* [EXERCISE OBJECTIVE] Among the entries below, tally each line in which the word "icon" is found, then state the tally alone.
╭─ EXERCISE INPUT
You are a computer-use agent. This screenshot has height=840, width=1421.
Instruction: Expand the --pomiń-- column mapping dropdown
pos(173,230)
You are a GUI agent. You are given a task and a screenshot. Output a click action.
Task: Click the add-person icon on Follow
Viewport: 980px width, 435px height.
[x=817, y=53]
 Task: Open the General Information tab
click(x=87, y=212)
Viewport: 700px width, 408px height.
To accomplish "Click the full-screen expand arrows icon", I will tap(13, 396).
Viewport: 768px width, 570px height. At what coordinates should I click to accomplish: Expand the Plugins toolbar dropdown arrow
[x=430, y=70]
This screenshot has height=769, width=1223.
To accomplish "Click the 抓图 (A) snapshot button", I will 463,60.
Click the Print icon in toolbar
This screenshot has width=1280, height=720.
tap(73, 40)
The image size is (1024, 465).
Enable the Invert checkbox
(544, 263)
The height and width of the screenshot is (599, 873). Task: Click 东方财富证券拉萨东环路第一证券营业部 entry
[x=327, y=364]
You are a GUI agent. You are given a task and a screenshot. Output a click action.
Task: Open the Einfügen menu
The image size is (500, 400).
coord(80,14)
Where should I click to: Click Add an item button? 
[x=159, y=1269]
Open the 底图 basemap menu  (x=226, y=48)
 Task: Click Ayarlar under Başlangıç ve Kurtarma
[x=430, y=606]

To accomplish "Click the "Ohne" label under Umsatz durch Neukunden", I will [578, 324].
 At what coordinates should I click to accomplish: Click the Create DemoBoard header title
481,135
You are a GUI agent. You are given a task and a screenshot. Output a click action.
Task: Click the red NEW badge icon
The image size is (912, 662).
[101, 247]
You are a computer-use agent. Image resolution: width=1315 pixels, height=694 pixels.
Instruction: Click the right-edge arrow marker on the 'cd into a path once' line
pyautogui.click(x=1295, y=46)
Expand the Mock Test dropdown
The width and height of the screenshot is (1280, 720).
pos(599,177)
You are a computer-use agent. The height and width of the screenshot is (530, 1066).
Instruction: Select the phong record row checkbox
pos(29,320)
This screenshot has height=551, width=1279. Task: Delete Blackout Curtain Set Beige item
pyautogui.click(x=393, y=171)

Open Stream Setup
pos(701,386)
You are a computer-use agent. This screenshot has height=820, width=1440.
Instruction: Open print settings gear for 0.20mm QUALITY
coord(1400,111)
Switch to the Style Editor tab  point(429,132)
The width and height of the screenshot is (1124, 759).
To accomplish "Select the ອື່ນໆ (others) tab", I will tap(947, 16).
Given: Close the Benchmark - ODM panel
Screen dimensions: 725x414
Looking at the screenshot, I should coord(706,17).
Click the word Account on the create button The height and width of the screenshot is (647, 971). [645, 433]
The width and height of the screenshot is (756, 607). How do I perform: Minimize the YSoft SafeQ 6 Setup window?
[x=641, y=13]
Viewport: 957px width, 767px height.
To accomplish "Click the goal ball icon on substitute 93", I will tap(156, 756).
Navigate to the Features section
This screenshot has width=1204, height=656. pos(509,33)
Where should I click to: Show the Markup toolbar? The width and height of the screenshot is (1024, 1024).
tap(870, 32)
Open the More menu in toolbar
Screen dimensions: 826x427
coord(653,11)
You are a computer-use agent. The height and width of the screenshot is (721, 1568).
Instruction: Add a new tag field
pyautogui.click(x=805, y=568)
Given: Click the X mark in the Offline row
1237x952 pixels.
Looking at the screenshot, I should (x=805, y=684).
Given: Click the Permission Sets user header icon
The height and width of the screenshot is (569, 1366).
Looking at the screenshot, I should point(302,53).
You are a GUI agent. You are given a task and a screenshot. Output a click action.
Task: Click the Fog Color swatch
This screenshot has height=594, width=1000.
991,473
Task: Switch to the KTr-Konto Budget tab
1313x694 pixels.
╰─
* [WRITTEN SOLUTION] 6